1920 CensusThomas is 20 years older than Malissa and I now have a middle initial ‘C.’ to add to my search clues. I checked out FindAGrave and got a full name for her husband, Thomas Jefferson Davis, and discovered by links there that he was a brother to Milly Diana’s husband Richard Oscar Davis. I also got birth and death dates for both of them. Once I plugged in death dates in Ancestry.com, I was rewarded with a transcription from their Alabama death certificates; in Malissa’s case, it confirmed she was the daughter of John Welch, although his birth location was listed as North Carolina rather than South Carolina.

Another clue popped up as a pension application. Thomas died in 1923, which left Malissa as an unemployed/unemployable woman with no income and no children to support her. Thomas had served in the Confederate Army during the Civil War and had been receiving a pension. In the pension application, Malissa (who referred to herself as Malissie) noted she married Thomas on January 29, 1901 on one application page and January 30, 1901 on a different application page. She also listed a middle name of Caroline.

From FindA Grave, the person who prepared the memorials had linked a previous wife, Catherine, to Thomas and had her death date as 1899. The 1900 census had Malissa living with her sister and brother-in-law as a single woman, so I knew their marriage had to have taken place after those 1899 and 1900 events. As I reviewed marriage documents, I noted one for Fayette County between Thomas J. Davis and Sallie Welch on January 30, 1901. Both the date and the maiden name seemed worth looking at, so I plugged it in and found the 1910 census I had been unable to locate.

1910 CensusThe ages are slightly different from the earlier-discovered 1920 census – 74/54 versus 60/40 but the same 20-year difference is present. This is clearly the couple in the marriage license because in the 5th small column over it lists a 9-year marriage, although the enumerator noted it was the first marriage for both of them. The two zeros are on the wrong line but indicate the wife has not borne any children and no children are living.
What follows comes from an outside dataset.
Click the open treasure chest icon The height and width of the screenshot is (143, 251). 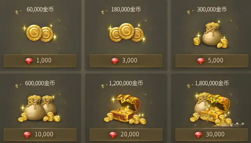[125, 109]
With the name of Sallie as a new and totally unexpected clue, I searched for Sallie Davis for a 1930 census and found one I’d seen before, but just didn’t know to look for Sallie.

1930 Census

When I recorded the 1930 census for Malissa’s sister, Milly Diana, I noted a sister-in-law to Richard named Sallie Davis was living with them; however, a sister-in-law could have been his brother’s widow. But with the information from the marriage license and the 1910 census, the Malissa Caroline “Sallie” Davis circle was completed.

Malissa Caroline 'Sallie' Welch Davis FAG HS

Malissa Caroline “Sallie” Welch Davis, daughter of John Sanders and Serena White Welch, and wife of Thomas Jefferson Davis was born September 11, 1863 in Bankston, Fayette, Alabama and died April 1, 1938 in Berry, Fayette, Alabama. She is buried at Pleasant Hill Cemetery in Berry, Fayette, Alabama.